Anonymous wrote:Your thoughts about food - perceiving it as unsafe and a threat - can wire your nervous system and body to become sensitized to certain foods. This is a thing.
Ideally, your body and immune system should be strong enough to "handle" most foods (obviously I'm not talking about Taco Bell here, but cutting out large groups like all dairy, all gluten, all corn, etc). If you believe that the food you are eating is nourishing you, your body is more likely to accept it.

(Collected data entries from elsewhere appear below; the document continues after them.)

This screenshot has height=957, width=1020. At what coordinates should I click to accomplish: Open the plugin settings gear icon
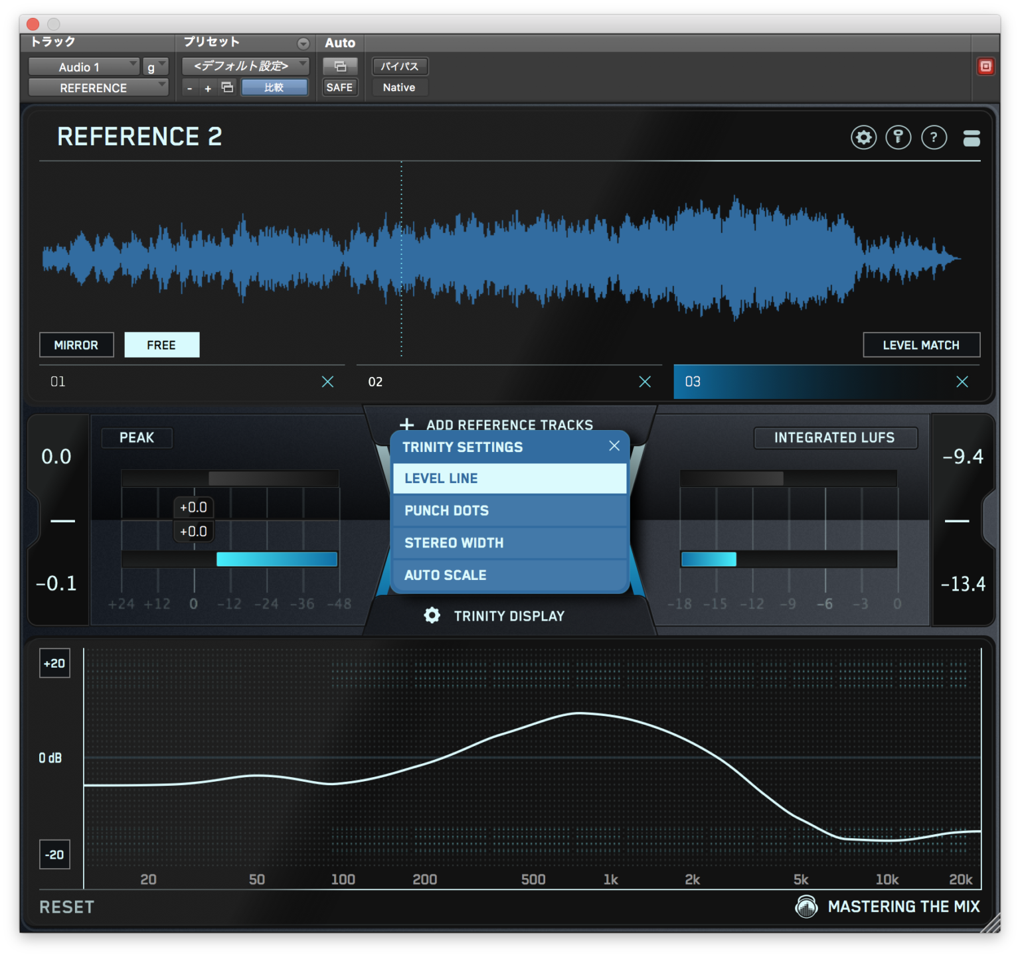tap(863, 137)

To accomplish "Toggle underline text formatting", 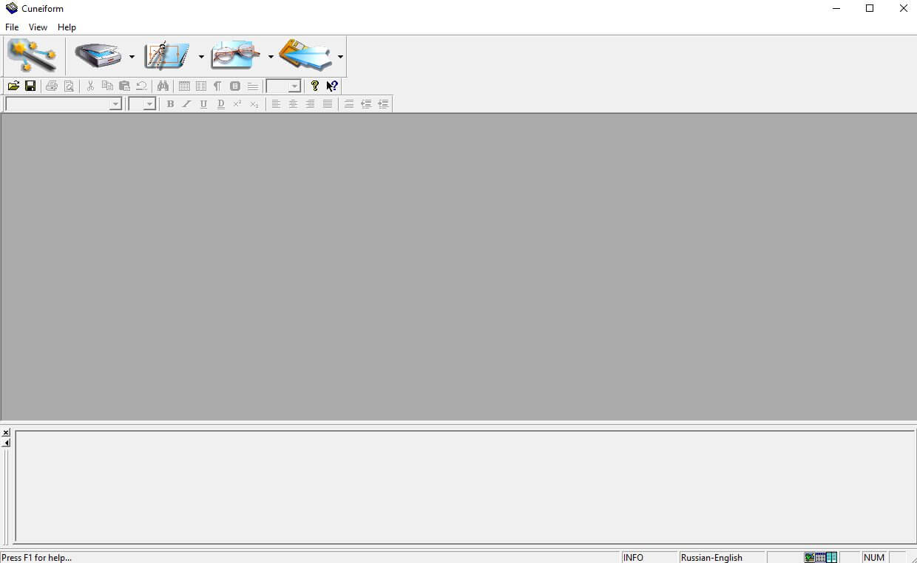I will coord(203,104).
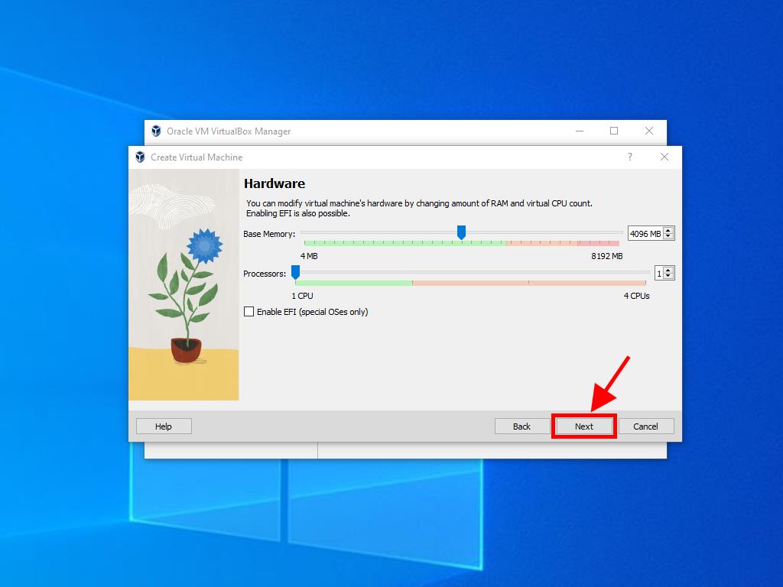The height and width of the screenshot is (587, 783).
Task: Open Help from the dialog's bottom-left button
Action: [164, 426]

It IS unhealthy to avoid or fear most foods. Is it worthy of "disorder" status? Who knows. But this is a thing - just like too much exercise is a thing. Feeling "safe" and generally ok goes a long way to calming your nervous system and immune system down. Overly identifying with your sensitivities or maladies is not healthy nor does it help you recover.
Anonymous wrote:Anonymous wrote:If there is someone disordered on this thread, it is the people suggesting that eating McDonald’s crap and highly processed foods is no big deal, not OP.
Well, eating McDonald's or highly processed crap extremely occasional is actually not that big of a deal -- it might make you feel bad but it's not going to kill you if you eat fast food on a road trip a couple times a year.
But no one on this thread is arguing that junk food is good for you or that you *should* eat it -- pretty much everyone agrees it's bad for you and best avoided. But there's a difference between thinking McDonald's is not good for you (true), and thinking that all hamburgers or French fries are junk food (not true) or that anyone who eats McDonalds, or burgers, or fries, ever, is an unhealthy person (not true).
It's the severe, rigid, highly judgmental and moralistic approach to food that is a hallmark of orthorexia and it *is* a disorder. Because it's not really even about eating healthy or being healthy. It's about control, obsession, punishment, and judgment.
Anonymous wrote:If there is someone disordered on this thread, it is the people suggesting that eating McDonald’s crap and highly processed foods is no big deal, not OP.